Is it possible? Am I stupid? Have I gone as far as I can go with my current mind? Is it the end? And just was does being stupid mean to me?
I know I beat myself up a lot. People tell me I put to much pressure on myself and I don’t deny that but where would I be if I didn’t put that type of pressure on myself? Wow! Lets catalog two different scenarios one with me putting pressure on myself and one with me not.
One:
I am trying to do something I have never done and people are waiting for me to finish. I start to take my time and then start to get nervous that I am taking to long and someone will find out that I am an idiot and I don’t know what I am doing (not that I ever claimed to).
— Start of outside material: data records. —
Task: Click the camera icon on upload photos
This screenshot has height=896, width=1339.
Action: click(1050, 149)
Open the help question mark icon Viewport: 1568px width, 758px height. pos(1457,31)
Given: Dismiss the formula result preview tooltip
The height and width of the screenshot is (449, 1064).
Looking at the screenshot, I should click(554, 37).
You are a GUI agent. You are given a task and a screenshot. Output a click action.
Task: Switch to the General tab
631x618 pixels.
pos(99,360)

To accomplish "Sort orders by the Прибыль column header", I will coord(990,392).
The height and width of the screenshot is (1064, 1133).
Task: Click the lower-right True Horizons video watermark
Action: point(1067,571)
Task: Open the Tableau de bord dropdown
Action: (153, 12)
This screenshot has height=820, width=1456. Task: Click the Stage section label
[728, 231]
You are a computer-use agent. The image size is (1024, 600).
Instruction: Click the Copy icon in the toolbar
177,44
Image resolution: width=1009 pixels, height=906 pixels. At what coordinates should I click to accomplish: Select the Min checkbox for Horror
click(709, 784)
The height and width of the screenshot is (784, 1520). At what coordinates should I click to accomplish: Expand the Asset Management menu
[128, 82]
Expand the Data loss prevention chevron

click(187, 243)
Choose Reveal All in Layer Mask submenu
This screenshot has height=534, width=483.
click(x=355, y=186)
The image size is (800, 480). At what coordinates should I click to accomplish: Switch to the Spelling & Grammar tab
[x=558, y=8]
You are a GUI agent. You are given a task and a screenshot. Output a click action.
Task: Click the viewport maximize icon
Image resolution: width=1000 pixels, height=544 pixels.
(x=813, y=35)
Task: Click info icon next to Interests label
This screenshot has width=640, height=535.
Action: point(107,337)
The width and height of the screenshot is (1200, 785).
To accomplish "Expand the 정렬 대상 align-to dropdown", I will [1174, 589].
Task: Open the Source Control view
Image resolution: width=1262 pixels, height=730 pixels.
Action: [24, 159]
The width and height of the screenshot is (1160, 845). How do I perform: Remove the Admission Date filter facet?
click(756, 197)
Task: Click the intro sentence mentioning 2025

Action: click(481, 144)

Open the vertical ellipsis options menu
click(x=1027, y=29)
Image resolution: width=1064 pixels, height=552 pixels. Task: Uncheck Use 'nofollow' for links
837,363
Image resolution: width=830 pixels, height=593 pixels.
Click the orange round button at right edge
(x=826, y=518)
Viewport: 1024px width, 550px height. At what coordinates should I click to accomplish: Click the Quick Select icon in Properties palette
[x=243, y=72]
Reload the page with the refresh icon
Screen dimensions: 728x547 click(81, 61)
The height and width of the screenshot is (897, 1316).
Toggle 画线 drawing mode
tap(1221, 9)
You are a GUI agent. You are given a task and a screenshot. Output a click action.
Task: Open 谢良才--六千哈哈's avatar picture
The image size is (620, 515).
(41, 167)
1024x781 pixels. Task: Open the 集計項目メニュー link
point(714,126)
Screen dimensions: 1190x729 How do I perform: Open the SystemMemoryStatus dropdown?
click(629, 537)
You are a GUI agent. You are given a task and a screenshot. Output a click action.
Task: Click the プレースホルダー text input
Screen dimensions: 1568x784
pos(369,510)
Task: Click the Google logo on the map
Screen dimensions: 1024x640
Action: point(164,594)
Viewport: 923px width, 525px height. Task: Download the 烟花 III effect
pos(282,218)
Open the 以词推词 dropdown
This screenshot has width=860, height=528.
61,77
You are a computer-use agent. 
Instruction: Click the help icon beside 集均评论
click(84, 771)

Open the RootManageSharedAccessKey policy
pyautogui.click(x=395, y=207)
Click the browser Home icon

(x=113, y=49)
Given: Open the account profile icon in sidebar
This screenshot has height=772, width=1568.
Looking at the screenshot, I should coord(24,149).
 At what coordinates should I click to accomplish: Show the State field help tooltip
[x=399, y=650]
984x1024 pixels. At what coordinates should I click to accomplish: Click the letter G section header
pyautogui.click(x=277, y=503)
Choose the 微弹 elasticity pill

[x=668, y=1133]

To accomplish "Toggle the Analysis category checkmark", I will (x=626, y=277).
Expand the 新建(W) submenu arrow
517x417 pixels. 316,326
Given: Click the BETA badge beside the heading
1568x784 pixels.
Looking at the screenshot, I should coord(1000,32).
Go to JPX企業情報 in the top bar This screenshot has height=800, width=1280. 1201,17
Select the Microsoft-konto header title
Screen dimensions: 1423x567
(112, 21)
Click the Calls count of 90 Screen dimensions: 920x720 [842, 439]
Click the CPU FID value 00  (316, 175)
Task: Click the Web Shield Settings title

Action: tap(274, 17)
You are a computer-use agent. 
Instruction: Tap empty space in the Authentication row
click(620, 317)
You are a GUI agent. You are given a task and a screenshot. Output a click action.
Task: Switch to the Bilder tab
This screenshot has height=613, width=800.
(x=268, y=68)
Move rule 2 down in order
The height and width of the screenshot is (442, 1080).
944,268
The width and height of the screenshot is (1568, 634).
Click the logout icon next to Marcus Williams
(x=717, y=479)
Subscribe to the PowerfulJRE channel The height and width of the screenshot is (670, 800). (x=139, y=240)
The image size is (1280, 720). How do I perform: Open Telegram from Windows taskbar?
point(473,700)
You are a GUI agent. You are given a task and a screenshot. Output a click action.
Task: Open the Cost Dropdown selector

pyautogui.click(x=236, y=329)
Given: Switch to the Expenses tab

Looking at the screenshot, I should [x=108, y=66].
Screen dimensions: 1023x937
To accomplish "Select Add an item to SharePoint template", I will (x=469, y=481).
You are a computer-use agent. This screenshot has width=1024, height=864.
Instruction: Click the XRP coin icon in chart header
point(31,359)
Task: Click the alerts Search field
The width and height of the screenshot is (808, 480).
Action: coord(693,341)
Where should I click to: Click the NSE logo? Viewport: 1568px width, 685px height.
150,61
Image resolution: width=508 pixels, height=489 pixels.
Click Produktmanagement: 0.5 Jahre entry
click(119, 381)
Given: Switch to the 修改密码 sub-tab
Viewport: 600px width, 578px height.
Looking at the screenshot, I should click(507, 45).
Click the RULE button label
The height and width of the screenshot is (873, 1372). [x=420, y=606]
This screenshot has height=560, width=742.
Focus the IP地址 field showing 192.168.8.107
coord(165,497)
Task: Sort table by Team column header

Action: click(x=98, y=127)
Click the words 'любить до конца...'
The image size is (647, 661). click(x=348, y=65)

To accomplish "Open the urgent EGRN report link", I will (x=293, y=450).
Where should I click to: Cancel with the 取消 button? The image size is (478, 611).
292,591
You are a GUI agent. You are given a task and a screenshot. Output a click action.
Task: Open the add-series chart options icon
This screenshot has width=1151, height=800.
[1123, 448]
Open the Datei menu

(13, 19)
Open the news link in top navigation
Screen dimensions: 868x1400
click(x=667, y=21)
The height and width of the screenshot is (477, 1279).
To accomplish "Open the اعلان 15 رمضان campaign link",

A couple of problems later and my whole body is tingling. It is the end of the world. I am not going to be able to figure it out and I am going to have to enlist the help of smarter more competent people. Yes I have once again invalidated myself. I am useless. I ask for help and someone points out a simple error, no big deal. PROOF! I am an idiot. That is just what I was looking for evidence of just stupid and worthless I am. Why carry on? Why bother I am just a failure anyway and in the end it will all end terribly. I finish what I am doing with all of the evidence that I need to continue to hate myself.
Two:
I am patient with myself and short-circuit the thoughts of how stupid I am. When I get to a sticking point I take a break and get some water. If after sufficient scrutiny I still cannot figure it out I enlist the help of a colleague and present the problem in a clear and concise manner. I am not stupid nor irrelevant just trying to figure out what the problem is. If a colleague points out something that I overlooked I am NOT stupid actually I am smart because I had the wherewithal to know that my view was too subjective to see the problem. Once I have the information I can continue on and finish the work knowing that I didn’t do it alone but together with the help of others. I carry on after work helping others with issues they may be having.
Hmm I wonder which one is gentler on the spirit? I am sick and effing tired of hating myself. I am tired of treating myself like the enemy. What does it take to realize that I don’t have to live like this?
This is a process and some of us just need to be broken down in order to be built back up.